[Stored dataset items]
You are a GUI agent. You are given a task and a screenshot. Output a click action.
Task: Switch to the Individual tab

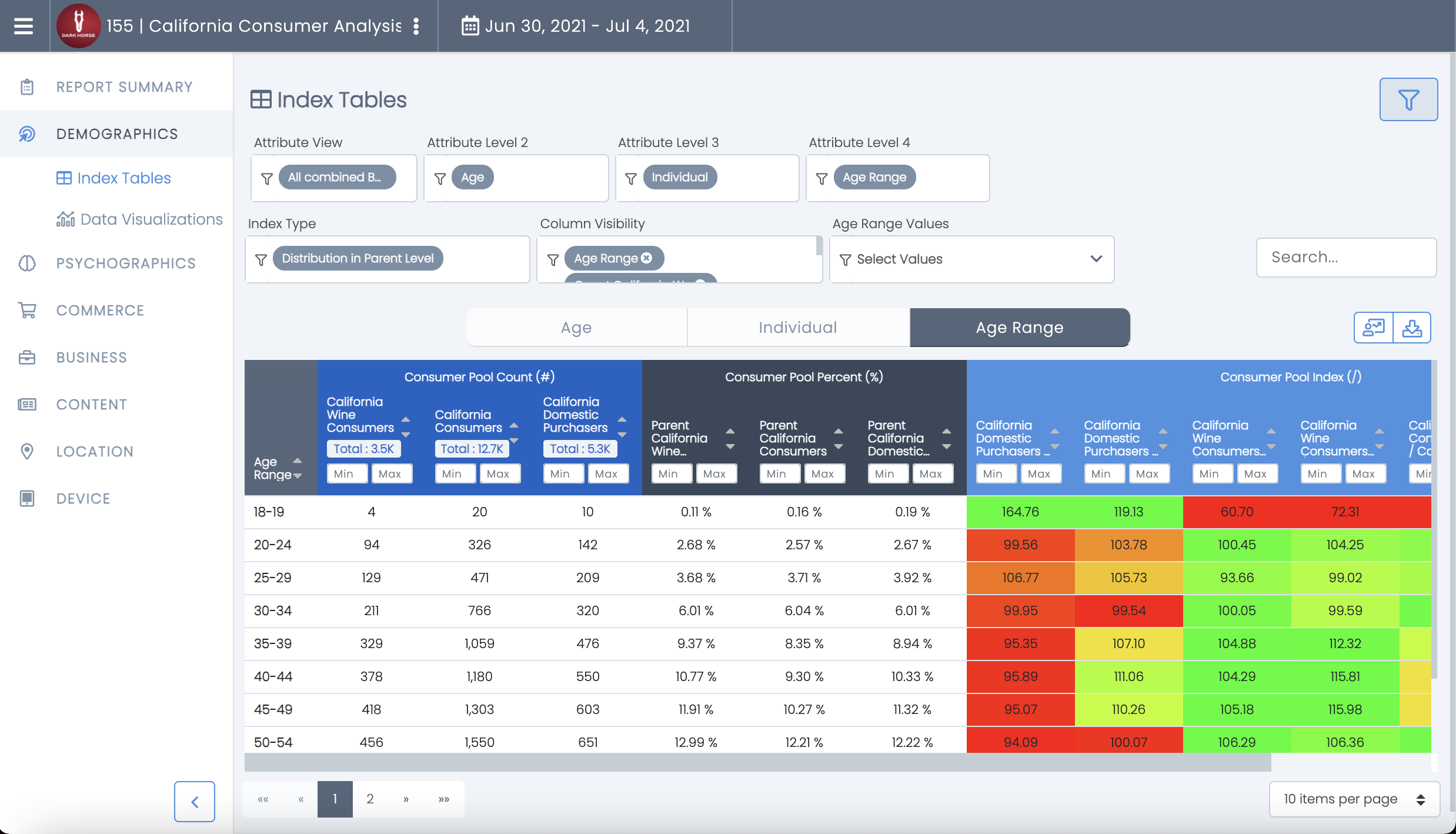pos(797,328)
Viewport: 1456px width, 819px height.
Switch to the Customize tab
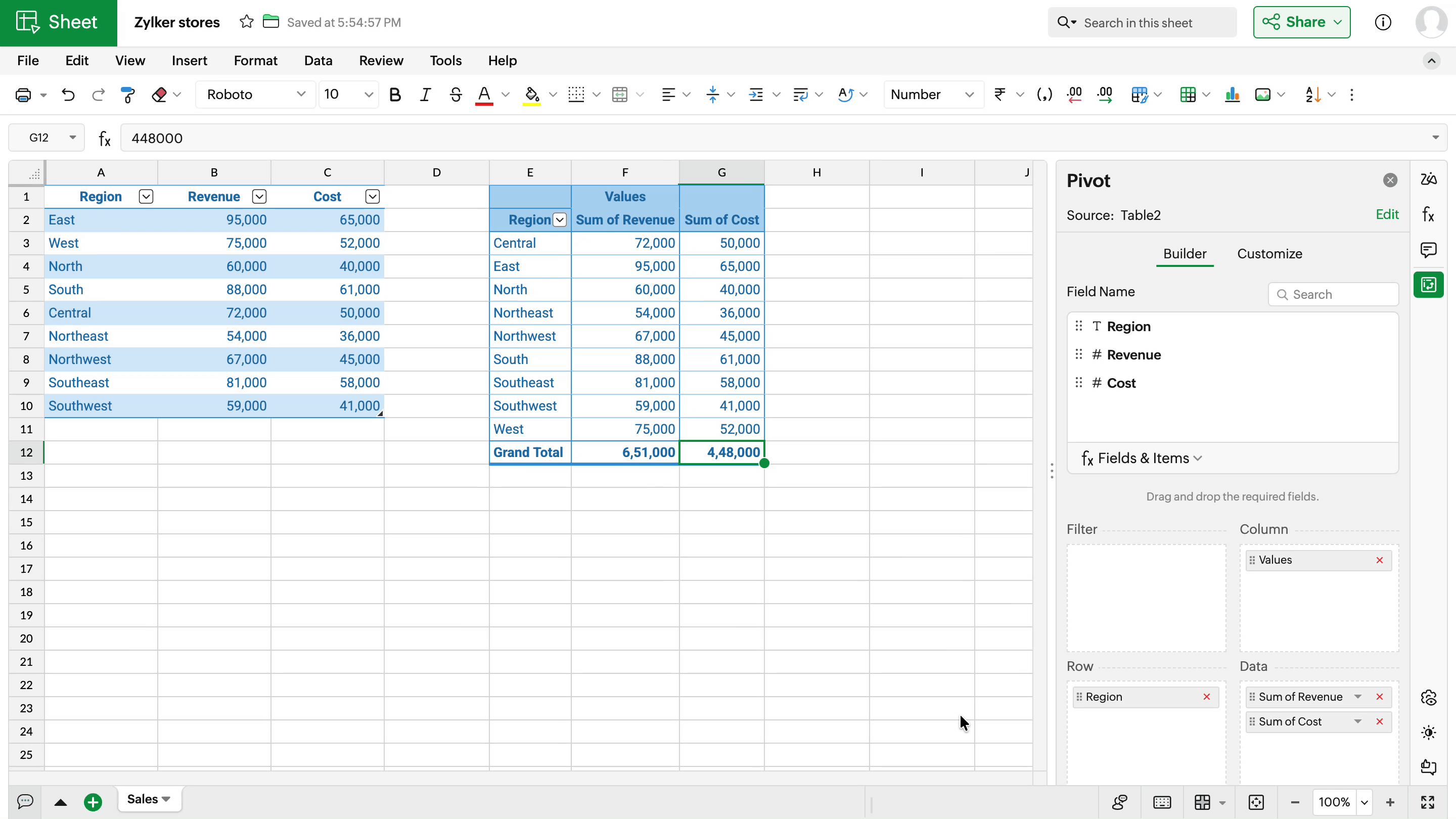click(x=1269, y=254)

WHAT YOU WILL DO
Repeat each line of the records exactly, dropping the pictures.

WORKED SOLUTION
You are a GUI agent. You are given a task and a screenshot. Output a click action.
Task: Switch to the Individual tab

pos(797,328)
Viewport: 1456px width, 819px height.
Switch to the Customize tab
click(x=1269, y=254)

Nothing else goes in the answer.